TLDR
- Meta posted Q4 profit of $22.8 billion on revenue of nearly $60 billion, exceeding Wall Street forecasts
- After-hours trading saw Meta shares surge more than 10% following the earnings release
- The company forecasts capital spending of $115-$135 billion in 2026 for AI infrastructure development
- Meta’s 3.58 billion daily active users across all apps represents continued growth in user engagement
- Reality Labs recorded a $6 billion operating loss while generating $955 million in revenue
Meta delivered a knockout quarter Wednesday. The Facebook and Instagram parent company reported numbers that left analysts impressed.
The tech giant earned $22.8 billion in profit on nearly $60 billion in revenue. Those figures topped expectations across the board.
Investors loved what they saw. Shares popped over 10% in extended trading.
CEO Mark Zuckerberg called 2025 a year of “strong business performance.” The company expects to bring in as much as $56.5 billion in the current quarter.
Meta’s user base keeps expanding. Daily active users across its apps reached 3.58 billion in the quarter.
Massive AI Investment Plans Unveiled
The company revealed eye-popping spending plans for the year ahead. Meta expects capital expenditures between $115 billion and $135 billion in 2026.
That represents a huge jump from the $72.22 billion spent in 2025. The money will fund AI infrastructure including data centers and computing power.
Meta isn’t alone in this spending spree. Amazon, Microsoft, and Google are all racing to build out AI capabilities.
Operating costs climbed 40% compared to the prior year. The company spent $35.15 billion on expenses in Q4.

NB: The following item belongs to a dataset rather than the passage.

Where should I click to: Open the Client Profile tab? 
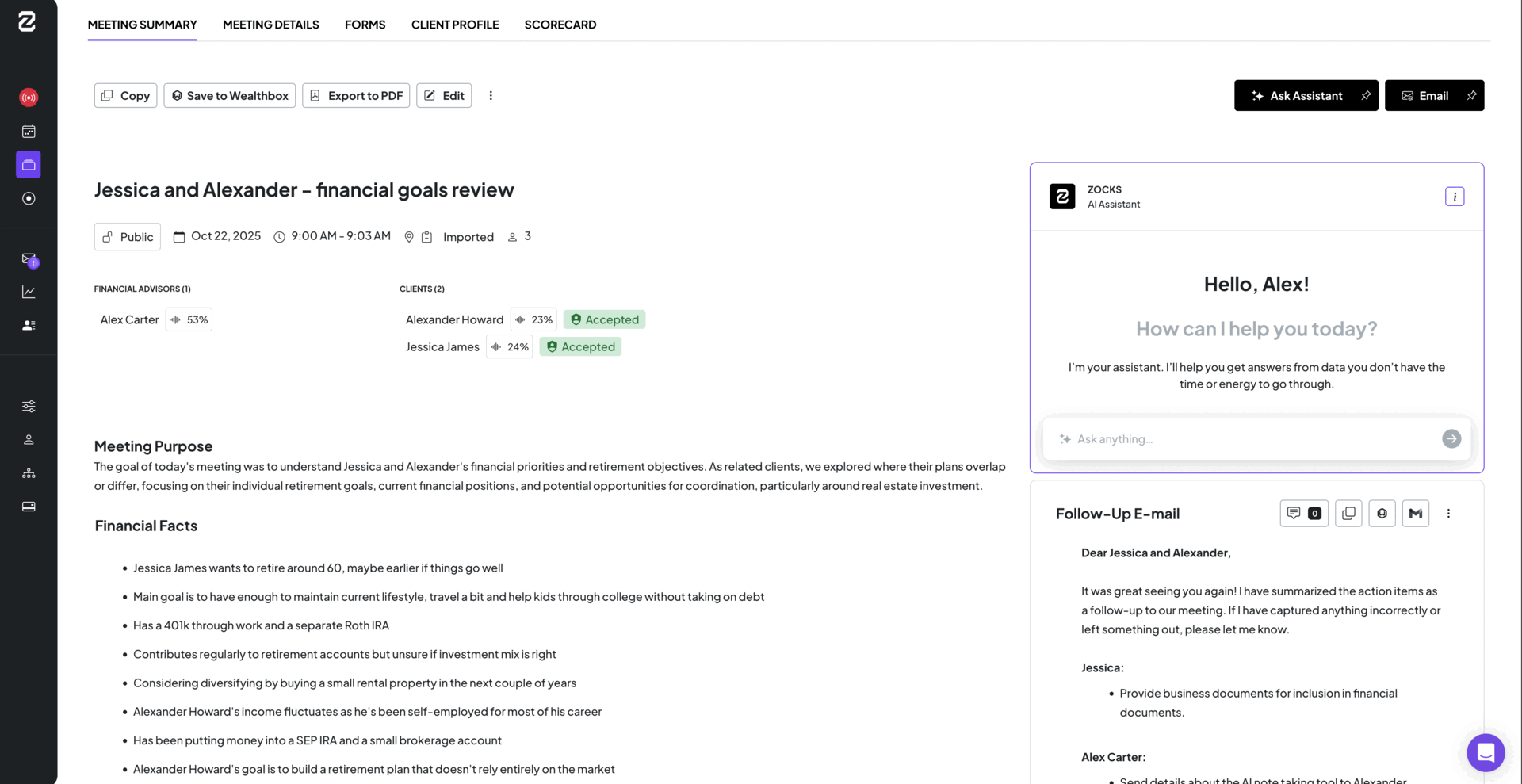(x=454, y=25)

Infrastructure investments totaled $22.14 billion in the quarter alone. Meta is betting big that AI will drive future growth.
The company dropped $14.3 billion to buy nearly half of Scale AI. The acquisition brought Scale AI’s CEO Alexandr Wang to Meta as chief AI officer.
Wang now runs Meta Superintelligence Labs. Zuckerberg says he’s focused on “advancing personal superintelligence for people around the world in 2026.”
Mixed Results in Emerging Technology
Meta’s Reality Labs unit continues burning through cash. The division lost $6 billion while generating $955 million in revenue.
These losses have become routine for the virtual and augmented reality business. The company recently trimmed jobs in the metaverse division.
Some of those cost savings will redirect toward wearables projects. Meta’s Ray-Ban smart glasses represent a key focus area.
Zuckerberg believes smart glasses will replace smartphones as the dominant computing platform. Analysts see potential in using AI-powered glasses for advertising.
The company hit some roadblocks with AI development. Delays have pushed back the Llama 4 Behemoth model release.
Reports suggest Meta may make its next AI model proprietary. That would reverse the open-weights approach that let outside developers access and improve the technology.
Google has grabbed the AI lead with its Gemini 3 model. The search giant now outpaces even OpenAI’s ChatGPT.
Legal Battles and Regulatory Scrutiny
A major trial targeting Meta’s impact on young users began in Los Angeles. The case centers on allegations that a 19-year-old woman suffered mental health damage from social media addiction.
Zuckerberg will take the witness stand during proceedings. Snap and TikTok parent ByteDance settled before trial, leaving Meta and YouTube as remaining defendants.